YOUR OBJECTIVE:
Using the records below, copy every line that holds the string "computer".

Stored data entries:
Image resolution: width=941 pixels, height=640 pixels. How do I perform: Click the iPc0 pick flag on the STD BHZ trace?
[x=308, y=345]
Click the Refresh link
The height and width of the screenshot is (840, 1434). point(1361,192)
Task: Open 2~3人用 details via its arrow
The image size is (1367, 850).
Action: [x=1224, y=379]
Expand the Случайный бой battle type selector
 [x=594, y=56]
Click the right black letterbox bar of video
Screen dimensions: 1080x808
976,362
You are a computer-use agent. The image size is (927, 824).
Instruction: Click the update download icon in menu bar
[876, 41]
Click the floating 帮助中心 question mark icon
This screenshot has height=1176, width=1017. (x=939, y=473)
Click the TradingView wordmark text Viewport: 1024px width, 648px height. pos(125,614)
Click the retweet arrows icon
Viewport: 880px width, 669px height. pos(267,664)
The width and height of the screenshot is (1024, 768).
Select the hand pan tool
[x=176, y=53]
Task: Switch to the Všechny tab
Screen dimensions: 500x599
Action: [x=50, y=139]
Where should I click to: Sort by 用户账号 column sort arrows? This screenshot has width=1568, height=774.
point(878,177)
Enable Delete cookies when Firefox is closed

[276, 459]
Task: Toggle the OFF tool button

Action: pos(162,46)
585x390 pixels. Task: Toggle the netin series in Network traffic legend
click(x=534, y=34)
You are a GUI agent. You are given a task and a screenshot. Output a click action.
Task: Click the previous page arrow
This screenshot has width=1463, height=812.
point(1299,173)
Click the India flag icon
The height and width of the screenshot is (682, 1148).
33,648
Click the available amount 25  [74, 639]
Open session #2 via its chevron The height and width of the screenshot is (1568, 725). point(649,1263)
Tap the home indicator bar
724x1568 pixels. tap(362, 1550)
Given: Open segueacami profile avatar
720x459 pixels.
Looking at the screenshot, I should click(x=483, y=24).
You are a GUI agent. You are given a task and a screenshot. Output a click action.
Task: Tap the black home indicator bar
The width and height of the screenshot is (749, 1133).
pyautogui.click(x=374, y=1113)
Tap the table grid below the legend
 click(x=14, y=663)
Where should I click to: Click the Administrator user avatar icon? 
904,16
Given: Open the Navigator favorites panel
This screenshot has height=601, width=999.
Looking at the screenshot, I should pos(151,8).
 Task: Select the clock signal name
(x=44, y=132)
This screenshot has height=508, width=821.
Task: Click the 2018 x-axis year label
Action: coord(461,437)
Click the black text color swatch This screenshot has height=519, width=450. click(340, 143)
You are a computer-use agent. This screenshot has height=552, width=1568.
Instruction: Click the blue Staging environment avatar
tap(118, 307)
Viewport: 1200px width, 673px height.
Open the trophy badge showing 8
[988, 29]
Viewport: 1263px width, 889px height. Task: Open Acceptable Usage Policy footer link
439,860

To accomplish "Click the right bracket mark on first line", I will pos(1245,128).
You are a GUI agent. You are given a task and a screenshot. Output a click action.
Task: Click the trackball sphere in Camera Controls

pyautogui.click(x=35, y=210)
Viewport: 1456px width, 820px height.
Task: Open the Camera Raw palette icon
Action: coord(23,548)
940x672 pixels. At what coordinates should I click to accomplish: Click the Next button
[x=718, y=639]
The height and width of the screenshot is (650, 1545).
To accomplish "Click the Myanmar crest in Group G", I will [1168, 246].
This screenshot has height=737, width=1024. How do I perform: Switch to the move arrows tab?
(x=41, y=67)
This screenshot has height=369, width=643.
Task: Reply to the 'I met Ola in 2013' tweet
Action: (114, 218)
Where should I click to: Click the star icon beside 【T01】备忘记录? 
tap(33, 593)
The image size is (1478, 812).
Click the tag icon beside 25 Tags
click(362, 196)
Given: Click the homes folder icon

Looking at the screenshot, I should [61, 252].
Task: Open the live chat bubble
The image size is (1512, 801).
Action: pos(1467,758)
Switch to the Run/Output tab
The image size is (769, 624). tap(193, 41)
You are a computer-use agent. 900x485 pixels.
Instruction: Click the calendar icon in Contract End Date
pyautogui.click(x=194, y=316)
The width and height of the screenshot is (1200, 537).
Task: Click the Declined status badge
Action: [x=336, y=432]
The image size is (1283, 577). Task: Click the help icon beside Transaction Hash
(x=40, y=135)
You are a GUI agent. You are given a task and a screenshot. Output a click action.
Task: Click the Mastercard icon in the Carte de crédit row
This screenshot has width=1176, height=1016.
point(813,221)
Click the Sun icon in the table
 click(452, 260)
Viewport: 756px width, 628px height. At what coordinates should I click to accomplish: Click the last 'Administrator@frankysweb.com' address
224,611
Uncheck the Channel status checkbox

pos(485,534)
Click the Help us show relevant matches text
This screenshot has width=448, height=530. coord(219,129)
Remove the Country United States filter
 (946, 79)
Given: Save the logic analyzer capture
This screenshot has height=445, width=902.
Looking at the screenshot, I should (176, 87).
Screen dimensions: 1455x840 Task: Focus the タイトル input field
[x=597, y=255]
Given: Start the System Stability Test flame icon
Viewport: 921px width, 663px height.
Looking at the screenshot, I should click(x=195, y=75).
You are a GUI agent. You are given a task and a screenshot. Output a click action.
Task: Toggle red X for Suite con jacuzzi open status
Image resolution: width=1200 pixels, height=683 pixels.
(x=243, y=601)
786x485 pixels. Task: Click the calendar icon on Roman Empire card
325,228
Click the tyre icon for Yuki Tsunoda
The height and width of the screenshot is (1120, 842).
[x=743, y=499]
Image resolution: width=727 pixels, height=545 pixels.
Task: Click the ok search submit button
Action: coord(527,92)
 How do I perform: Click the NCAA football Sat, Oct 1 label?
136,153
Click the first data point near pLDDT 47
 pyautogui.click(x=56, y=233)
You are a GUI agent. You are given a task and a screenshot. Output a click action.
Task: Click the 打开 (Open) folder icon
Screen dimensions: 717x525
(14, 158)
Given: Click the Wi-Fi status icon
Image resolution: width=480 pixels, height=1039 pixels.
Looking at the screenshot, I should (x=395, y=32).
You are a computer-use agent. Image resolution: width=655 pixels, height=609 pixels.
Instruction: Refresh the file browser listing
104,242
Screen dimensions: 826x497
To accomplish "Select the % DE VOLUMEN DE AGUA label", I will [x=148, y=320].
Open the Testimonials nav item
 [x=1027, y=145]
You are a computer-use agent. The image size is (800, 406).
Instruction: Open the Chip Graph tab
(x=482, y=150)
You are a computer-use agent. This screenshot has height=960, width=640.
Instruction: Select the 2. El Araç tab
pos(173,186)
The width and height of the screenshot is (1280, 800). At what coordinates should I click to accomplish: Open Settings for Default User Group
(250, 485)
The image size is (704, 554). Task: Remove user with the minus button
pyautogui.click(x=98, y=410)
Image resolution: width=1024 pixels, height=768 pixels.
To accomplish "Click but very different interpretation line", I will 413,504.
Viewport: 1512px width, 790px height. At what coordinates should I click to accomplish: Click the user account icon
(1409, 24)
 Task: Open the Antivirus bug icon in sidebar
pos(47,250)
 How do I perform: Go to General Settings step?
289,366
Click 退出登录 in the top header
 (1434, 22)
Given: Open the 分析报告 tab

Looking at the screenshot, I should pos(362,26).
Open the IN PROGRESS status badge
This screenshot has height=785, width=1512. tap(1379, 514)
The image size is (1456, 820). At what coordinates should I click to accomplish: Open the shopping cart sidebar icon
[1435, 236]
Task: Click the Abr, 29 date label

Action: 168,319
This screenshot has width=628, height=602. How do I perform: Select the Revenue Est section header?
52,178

FINISHED EXERCISE:
You are a computer-use agent. The image size is (927, 824).
You are a computer-use agent. This screenshot has height=552, width=1568.
You are a computer-use agent. 900x485 pixels.
You are a computer-use agent. Image resolution: width=655 pixels, height=609 pixels.
You are a computer-use agent. The image size is (800, 406).
You are a computer-use agent. This screenshot has height=960, width=640.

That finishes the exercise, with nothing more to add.